|Unique addressing is equally important |
for electronic as well as physical mail
A medical device that intends to exchange information over a network requires unique addressing at various levels for network cards, routers and applications in order to communicate. Unique addressing requires that there is only one address within a certain domain and therefore guarantees that any information routed to that destination will be delivered only to that unique address. It is no different than the street address used by postal mail. Interestingly enough, I discovered only a few years ago that several countries have no unique address, and homes are often identified with descriptions such as “3rd house with the green door across from the Catholic church.” Obviously if this type of addressing does not keep up with new construction, the mail is often returned undelivered. This would not be acceptable for the delivery of patient images and related information.
Application level addressing for DICOM devices is done by assigning an Application Entity (AE) Title. The protocol to negotiate a DICOM association requires the declaration of a Calling and Called AE Title. The Calling AE Title identifies the association initiator, which is in almost all cases the Service Class User (SCU), and the Called AE Title identifies the destination, or in almost all cases the Service Class Provider (SCP). A device such as a modality will typically have multiple destinations, for example, a CT might be routed to a PACS, an image processing workstation, and one or more Teleradiology destinations to send the images to after hours.
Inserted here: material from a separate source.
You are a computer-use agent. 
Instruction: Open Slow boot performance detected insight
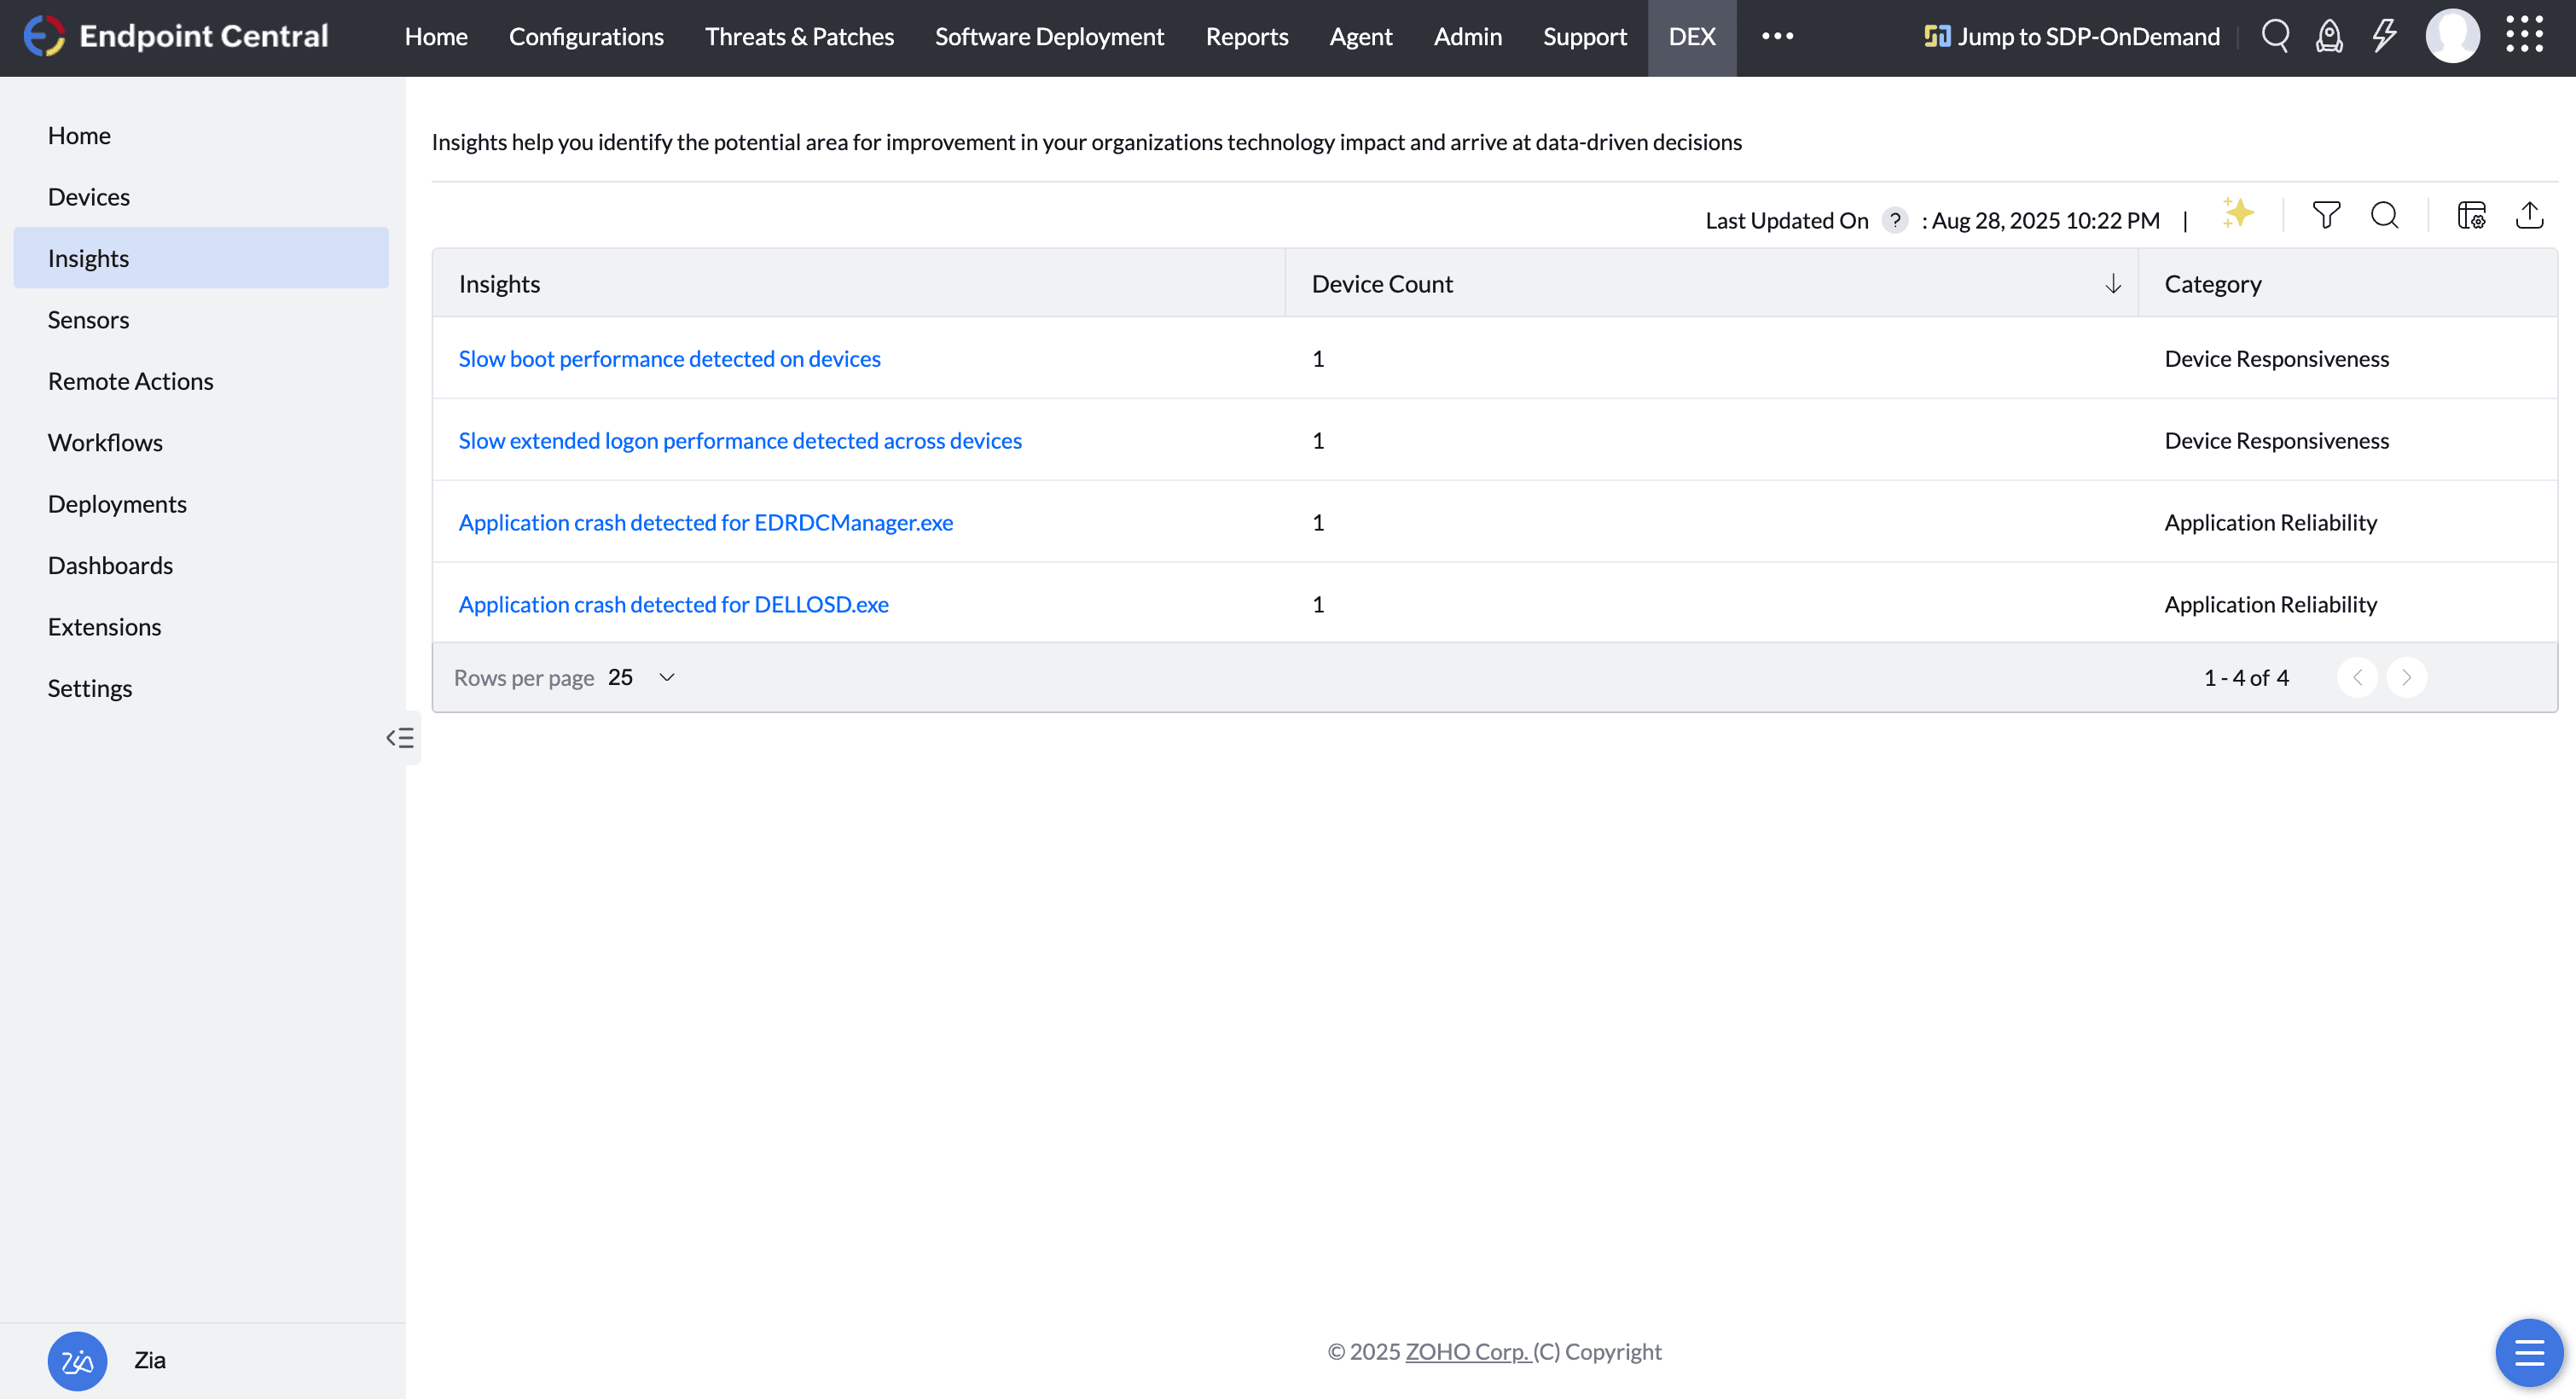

The AE Titles are typically managed by a PACS administrator similar to IP address management, which is usually done by IT. Uniqueness is important, and some kind of “system” does make sense as well. As an example, when I visited Alaska, I found that AE Titles for each device are given a prefix using the town’s airport code (virtually every little town in Alaska has its own airstrip and therefore code). Others use site ID’s or abbreviated hospital names. A typical AE Title could be STJOE_CT01_ER. Remember that the length of AE Titles is 16 bits and case sensitive, i.e. STJOE is a different AE Title than StJoe. Some might argue that the Calling AE Title does not have to be unique as there is no SCP capability, however, I disagree on best practices grounds since many destinations check the calling AE Title and in cases where the Calling AE Title is not on the configuration list, the association request is refused. This is only the case if the system to be connected is what we call non-promiscuous, as promiscuous systems do not typically perform any checking of the calling AE Title.
Unique IP addressing is also critical. Unfortunately, the DICOM communication protocol does not facilitate dynamic IP addressing, which is sometimes an issue, especially when using mobile and/or portable devices. There is actually a DICOM protocol defined to allow for dynamic addressing as part of the so-called DICOM configuration management protocol, but that is rarely implemented.
The last time that I heard issues about using duplicate IP addresses was several years back and this no longer seems to be a big issue. One needs to be careful with re-imaging a computer configuration on different machines using the same image, especially when using virtual machine technologies, as the IP address might get re-imaged as well.
A network connection also requires a unique port number at the receiving device. There is some confusion about the port number to use for DICOM Associations as the most common or “well known” port number, 104, sometimes cannot be used due to restrictions by some operating systems. Vendors have been resourceful and used other, non-standard numbers such as 6001 and others. However, the best port number to use is 11112 as this is the Internet Assigned Numbers Authority (IANA) officially assigned port for DICOM applications. I have experienced issues in the past when there are multiple applications running on your computer, some of them automatically start with assigning port 104 to DICOM applications. In such cases, images being received might get “lost” as another application might be taking over control of that port. A port scanner may be useful in that case, which is available as a free tool on-line.
Configuring a modality with the AE Title(s), port number and IP address is relatively straight forward, a demo of an example using a modality simulator can be seen here.
In summary, one needs to make sure that AE Titles are unique; these are typically managed by a PACS administrator. The same requirement for uniqueness applies for IP addresses, and the recommended port number for DICOM connections is 11112.